Many (but not all) of the 18th and 19th century technology books I’ve found in digital formats are confined to PDF. I find PDFs cumbersome, but the Kobos make PDFs a bit easier to navigate by including a landscape viewing mode and a built-in image viewer. It’s much better than nothing in situations where I just have to view a title in that format.
The Kobos win on file formats.
Another issue for archivers is on board storage. Some eReaders have internal flash memory storage but lack a micro SD slot. Also, with some very popular eReaders, there is a trend where newer models of their readers have no micro SD slot in spite of the fact that their previous models were equipped with them. That is a total deal killer for my purposes.
As an example, my Kobo Aura comes with 4 GB of internal flash memory for storage, and it will also recognize up to a 32GB (!) micro SD card. 36 GB of flash translates into enough storage for roughly 30,000 books. It also allows me the option of growing the archive on a scale of magnitude by simply buying more 32 GB high speed micro SD cards. (Amazon has 32 GB class 10 micro SD cards at $18 each.)

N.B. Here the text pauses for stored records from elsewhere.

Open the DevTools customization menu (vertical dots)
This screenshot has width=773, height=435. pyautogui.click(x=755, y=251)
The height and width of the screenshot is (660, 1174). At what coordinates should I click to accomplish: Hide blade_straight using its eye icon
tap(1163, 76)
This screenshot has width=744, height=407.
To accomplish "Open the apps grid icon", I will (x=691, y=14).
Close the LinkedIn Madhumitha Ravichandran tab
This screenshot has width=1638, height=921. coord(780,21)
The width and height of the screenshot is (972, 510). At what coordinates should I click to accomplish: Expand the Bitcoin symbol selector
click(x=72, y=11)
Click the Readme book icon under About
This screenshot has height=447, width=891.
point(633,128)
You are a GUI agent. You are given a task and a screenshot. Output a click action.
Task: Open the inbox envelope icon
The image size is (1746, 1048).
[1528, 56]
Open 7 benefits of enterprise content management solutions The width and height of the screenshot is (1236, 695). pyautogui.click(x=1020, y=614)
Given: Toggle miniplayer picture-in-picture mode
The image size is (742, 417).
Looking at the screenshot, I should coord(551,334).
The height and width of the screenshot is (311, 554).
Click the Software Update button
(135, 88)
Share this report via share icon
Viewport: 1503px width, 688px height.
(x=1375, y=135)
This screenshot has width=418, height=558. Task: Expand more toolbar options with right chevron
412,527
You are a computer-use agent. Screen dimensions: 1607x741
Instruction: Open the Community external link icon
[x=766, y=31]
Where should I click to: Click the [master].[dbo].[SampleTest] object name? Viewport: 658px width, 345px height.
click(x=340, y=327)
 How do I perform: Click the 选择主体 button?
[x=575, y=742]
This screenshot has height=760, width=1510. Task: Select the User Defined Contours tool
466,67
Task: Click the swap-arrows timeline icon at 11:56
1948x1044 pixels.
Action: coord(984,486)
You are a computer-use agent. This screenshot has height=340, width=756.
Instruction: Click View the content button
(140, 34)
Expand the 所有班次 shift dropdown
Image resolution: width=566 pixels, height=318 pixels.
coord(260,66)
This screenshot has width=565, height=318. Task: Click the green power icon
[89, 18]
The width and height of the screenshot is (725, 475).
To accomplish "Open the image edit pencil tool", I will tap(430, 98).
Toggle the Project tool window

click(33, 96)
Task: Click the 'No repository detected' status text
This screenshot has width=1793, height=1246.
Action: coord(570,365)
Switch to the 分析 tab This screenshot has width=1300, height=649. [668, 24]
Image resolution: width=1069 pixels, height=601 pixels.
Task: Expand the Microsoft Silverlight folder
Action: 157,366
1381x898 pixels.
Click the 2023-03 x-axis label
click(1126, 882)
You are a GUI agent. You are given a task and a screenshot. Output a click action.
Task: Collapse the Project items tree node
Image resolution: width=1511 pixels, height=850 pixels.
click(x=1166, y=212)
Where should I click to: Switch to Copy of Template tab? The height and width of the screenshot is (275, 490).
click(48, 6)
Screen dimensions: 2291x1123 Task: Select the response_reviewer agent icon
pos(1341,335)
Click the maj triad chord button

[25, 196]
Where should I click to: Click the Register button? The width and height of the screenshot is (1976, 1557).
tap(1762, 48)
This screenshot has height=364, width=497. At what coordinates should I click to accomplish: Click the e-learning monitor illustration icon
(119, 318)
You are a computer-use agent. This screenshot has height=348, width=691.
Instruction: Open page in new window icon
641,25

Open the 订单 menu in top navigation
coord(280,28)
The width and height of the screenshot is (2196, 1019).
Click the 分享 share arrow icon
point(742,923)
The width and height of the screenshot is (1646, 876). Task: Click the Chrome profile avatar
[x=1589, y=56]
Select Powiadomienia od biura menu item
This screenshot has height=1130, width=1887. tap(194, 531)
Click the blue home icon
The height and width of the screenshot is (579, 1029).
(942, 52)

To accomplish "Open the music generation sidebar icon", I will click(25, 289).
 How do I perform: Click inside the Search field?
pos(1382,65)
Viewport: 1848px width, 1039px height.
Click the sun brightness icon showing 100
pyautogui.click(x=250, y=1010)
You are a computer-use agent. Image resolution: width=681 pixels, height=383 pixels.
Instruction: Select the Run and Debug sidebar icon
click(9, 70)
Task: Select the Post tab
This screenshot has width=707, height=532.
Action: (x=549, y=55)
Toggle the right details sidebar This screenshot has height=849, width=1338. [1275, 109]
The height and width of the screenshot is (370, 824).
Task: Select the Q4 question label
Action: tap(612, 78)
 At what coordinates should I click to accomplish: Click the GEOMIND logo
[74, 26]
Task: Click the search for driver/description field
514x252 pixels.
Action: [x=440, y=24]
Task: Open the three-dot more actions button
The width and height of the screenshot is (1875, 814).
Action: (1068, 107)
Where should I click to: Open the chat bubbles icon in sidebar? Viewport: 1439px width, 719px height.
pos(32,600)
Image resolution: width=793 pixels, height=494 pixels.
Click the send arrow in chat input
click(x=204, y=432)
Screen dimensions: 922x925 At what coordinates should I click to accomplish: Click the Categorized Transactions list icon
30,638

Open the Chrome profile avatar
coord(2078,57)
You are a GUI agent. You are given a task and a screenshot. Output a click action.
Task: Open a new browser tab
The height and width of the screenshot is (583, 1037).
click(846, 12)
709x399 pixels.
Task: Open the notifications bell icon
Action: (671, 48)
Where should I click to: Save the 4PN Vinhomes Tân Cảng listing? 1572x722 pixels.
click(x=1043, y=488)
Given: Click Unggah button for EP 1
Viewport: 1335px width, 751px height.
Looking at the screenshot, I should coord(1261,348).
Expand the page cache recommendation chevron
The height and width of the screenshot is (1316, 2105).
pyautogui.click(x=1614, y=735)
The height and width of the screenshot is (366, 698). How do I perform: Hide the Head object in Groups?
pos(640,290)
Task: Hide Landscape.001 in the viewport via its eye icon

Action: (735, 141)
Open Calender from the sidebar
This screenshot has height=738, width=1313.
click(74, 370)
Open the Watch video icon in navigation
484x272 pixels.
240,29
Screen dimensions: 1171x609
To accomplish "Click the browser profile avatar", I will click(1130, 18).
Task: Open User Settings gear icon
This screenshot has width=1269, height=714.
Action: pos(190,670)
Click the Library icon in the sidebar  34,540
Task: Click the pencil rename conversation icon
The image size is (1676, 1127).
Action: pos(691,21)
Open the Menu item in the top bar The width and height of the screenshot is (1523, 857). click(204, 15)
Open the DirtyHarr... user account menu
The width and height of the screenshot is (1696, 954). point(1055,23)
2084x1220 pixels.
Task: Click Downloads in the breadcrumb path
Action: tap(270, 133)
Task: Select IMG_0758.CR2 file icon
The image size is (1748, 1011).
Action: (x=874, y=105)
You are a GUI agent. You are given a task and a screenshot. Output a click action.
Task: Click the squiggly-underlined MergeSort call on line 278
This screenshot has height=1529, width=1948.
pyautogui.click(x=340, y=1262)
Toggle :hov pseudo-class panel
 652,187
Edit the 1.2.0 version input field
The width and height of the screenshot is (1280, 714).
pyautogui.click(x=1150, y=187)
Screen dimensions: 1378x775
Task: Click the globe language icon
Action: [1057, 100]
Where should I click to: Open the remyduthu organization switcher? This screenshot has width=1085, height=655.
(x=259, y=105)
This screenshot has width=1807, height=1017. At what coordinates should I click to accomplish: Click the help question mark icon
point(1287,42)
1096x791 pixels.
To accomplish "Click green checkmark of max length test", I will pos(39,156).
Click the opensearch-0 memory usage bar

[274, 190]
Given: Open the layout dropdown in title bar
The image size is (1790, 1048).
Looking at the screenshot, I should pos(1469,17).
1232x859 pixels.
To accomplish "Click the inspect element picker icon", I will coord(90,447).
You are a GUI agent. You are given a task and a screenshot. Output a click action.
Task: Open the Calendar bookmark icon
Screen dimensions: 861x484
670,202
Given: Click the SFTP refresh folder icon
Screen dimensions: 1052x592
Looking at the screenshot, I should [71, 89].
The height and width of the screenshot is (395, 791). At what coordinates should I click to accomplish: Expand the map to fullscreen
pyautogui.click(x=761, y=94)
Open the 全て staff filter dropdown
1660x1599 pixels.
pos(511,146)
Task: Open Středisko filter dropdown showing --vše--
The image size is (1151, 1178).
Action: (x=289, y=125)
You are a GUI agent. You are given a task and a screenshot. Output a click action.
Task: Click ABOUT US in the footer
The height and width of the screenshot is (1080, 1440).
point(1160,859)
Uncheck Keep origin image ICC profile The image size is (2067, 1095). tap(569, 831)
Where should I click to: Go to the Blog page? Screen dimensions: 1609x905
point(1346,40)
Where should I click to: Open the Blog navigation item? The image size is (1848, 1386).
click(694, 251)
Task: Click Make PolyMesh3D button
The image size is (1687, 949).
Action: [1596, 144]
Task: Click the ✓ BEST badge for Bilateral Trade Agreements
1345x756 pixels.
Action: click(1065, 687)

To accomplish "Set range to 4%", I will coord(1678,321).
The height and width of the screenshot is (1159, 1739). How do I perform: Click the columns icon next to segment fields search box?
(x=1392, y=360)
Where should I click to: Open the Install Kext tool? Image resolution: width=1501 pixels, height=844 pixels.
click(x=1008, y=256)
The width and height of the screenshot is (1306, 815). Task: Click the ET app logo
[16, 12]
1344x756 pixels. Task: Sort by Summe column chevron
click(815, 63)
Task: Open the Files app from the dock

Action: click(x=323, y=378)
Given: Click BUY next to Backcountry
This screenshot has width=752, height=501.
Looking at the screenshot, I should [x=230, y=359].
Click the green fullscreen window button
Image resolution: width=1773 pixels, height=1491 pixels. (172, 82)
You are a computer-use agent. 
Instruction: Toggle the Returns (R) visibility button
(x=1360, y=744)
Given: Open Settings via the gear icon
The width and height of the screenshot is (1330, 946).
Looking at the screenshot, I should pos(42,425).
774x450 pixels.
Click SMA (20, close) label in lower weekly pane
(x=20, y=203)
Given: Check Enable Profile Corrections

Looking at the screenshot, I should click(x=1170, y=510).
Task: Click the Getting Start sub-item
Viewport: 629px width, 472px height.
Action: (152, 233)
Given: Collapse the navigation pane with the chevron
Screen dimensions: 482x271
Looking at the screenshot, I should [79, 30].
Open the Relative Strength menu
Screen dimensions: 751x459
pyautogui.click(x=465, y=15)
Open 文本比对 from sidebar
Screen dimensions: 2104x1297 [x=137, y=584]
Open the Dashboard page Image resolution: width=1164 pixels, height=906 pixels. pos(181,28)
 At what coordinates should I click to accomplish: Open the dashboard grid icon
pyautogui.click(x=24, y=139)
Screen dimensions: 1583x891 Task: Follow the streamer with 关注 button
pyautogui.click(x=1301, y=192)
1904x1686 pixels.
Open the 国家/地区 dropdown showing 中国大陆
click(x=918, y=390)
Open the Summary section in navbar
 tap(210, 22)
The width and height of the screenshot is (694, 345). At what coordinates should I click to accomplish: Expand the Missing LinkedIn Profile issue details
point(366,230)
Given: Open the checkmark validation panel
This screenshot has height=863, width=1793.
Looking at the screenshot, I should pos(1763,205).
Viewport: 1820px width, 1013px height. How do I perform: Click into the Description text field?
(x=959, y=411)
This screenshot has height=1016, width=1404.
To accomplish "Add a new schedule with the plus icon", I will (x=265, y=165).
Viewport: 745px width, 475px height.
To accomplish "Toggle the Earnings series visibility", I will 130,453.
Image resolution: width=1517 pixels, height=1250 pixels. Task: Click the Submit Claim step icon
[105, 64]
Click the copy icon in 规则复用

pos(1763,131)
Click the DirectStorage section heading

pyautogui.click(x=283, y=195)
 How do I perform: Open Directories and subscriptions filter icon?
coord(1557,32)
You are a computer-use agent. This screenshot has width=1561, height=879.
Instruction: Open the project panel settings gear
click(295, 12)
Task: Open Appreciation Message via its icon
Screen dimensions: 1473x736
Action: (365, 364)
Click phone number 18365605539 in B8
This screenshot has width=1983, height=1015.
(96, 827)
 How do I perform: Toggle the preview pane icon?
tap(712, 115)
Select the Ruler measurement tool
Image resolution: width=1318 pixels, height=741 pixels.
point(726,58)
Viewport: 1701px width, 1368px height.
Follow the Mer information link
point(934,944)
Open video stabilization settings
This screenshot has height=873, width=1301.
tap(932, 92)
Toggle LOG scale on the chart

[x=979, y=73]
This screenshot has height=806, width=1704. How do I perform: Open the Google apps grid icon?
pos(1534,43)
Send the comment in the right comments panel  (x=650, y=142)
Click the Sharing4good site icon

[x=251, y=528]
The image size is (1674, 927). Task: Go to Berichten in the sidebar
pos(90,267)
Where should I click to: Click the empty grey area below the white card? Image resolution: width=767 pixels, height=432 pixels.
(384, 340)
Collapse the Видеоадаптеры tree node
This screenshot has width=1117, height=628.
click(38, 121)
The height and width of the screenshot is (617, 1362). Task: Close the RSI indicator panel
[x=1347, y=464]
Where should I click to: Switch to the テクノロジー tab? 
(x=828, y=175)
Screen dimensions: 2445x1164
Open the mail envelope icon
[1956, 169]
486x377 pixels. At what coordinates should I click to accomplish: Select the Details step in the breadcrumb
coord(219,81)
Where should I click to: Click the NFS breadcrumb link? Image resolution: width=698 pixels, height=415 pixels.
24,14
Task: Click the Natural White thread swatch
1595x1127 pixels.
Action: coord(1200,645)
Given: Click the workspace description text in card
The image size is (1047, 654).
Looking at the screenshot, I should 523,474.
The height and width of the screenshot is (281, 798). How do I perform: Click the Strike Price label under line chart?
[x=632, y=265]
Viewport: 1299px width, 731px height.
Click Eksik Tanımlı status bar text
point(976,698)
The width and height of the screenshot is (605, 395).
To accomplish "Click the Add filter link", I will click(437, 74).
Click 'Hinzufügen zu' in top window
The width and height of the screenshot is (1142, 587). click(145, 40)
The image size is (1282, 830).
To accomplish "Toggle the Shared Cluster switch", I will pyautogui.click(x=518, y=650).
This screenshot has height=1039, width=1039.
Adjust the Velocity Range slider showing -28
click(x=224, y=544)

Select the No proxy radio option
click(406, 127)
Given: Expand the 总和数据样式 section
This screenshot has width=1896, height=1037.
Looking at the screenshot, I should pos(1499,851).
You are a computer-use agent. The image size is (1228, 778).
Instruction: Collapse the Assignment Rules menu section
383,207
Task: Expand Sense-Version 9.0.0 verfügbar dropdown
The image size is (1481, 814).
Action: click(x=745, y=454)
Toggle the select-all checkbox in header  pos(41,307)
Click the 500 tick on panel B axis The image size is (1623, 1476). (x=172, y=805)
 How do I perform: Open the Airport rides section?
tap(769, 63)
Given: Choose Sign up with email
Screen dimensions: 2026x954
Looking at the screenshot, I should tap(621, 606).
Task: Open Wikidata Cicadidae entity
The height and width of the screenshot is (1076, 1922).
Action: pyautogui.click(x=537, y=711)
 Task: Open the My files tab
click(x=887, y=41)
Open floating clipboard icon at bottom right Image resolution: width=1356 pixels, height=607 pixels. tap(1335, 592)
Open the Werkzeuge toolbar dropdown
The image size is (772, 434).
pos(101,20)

Another small point here is that, if anything happens to my reader, I’ll still have the files intact on the micro SD cards, so I could plug them into a spare reader or at least have an outside shot at accessing them with a charged up laptop.
So Kobo does very well on storage flexibility, too.
I initially decided on the Kobo Aura H2O, but when I had the money in my hand I couldn’t find one. Then I had the same problem with the Kobo Aura HD. I finally settled on the Kobo Aura, and I am very happy with it.
I totally recommend getting a case for your eReader right from the get go. EInk screens are more complex and fragile than cell phone or tablet screens, and they really need protection to get the most out of their service lives. Clean the screen with a microfiber lens cleaning cloth at least once a week. Wash your hands before reading. Don’t use alcohol or other chemicals to clean the screen. Don’t eat fried chicken while you use your eReader. 🙂
For the long term, I’m looking for an Otterbox– an actual watertight box of the type Otterbox became famous for as opposed to an Otterbox phone or tablet cover. I want one sized to fit my reader, in its case, with enough room for a microfiber cleaning cloth and a desiccant. Aside from the box giving more protection to the screen, the desiccant will constantly be reversing the effects of subtropical humidity whenever it’s put away.
I know that this system I have described is not perfect or fool proof, but it is WAY better than nothing. After 40 years of wrestling with these emergency archive issues, I feel good enough about this to proceed. It’s far more versatile than anything I’ve had before, and with any luck it should hold me until something better comes along. – B.